Broadly, as I have written, I have my Sipp invested in those assets which over the next forty years will be the long-term winners; Russian, Chinese and Asian shares as well as commodities.
However, I am about to venture into my Hargreaves Lansdown Vantage account in order to buy some US shares. I will be funding it by selling a small - and failed - position in Artemis Global Growth as well as by trimming my position in the CF Eclectica Agriculture fund.
So why am I doing it? Well primarily because for investors in Britain it is very rare for there to be an occasion where both the US dollar looks likely to appreciate against the pound and also US companies look like they will do better than countries elsewhere in the developed world. When those two things come together it is a good idea to seize the opportunity.
Why I believe the dollar can rise further
Over recent weeks the dollar has benefited from money leaving the euro because of the crisis they're experiencing but also from a perception that while the US has its own problems they are not as profound as those to be found in the UK and Europe. In that sense the dollar is doing well, as fund manager Stewart Cowley pointed out last week, 'not because of what it IS but because of what it ISN'T'.
We can all debate how long this process will go on for. Some will say that the US simply cannot afford a strong currency. However, they may not have much say in the matter because if money keeps flowing in the dollar will keep strengthening - at least for a while.
Yet the dollar is a secondary issue, it is the companies that I really want to own right now.
Why I believe it is time to buy US companies
It has been a tough few weeks for US shares. Last month Americans woke up and suddenly realised Europe was in crisis. Having previously assumed that us European were an irrelevance they then begun to capitulate to all the worst fears that the European bond markets could plague them with. It led to dramatic falls on Wall Street.
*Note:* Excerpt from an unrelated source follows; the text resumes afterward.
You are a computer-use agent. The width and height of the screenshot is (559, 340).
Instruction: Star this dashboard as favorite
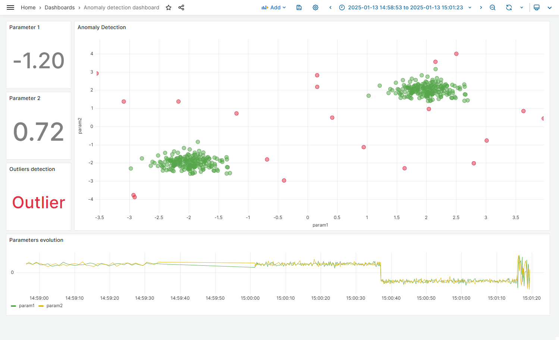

This may go on a few weeks more but as I wrote recently the selling on this fear is being done by the sorts of investors who traditionally have proven themselves poor predictors of markets; namely private investors and other unreliable technical indicators. In contrast institutional investors and those with a better record of beating the market are becoming less nervous about markets. In the US they talk about these too different investors as the 'dumb money' and the 'smart money' investors. The dumb money is selling, the smart money is just starting to buy.
The reason I believe the smart money is starting to buy US shares is that fundamentally the prospects for US companies are getting better and better. The Americans cut their costs much more quickly than us and they have seen much sharper progress from US companies in the recovery - helped by the fact that the US consumer is well and truly back at the shops.
This is demonstrated by rising profit margins and earnings that have consistently surprised on the upside in recent months. I believe that at some point in the coming weeks and months US investors will start to focus on that again and this correction will be seen as just that - part of a longer bull market. Of course I could be wrong but even if I am then all I have done is remove some of my exposure to risky emerging markets and instead put it in shares that at least in currency terms carry less risk.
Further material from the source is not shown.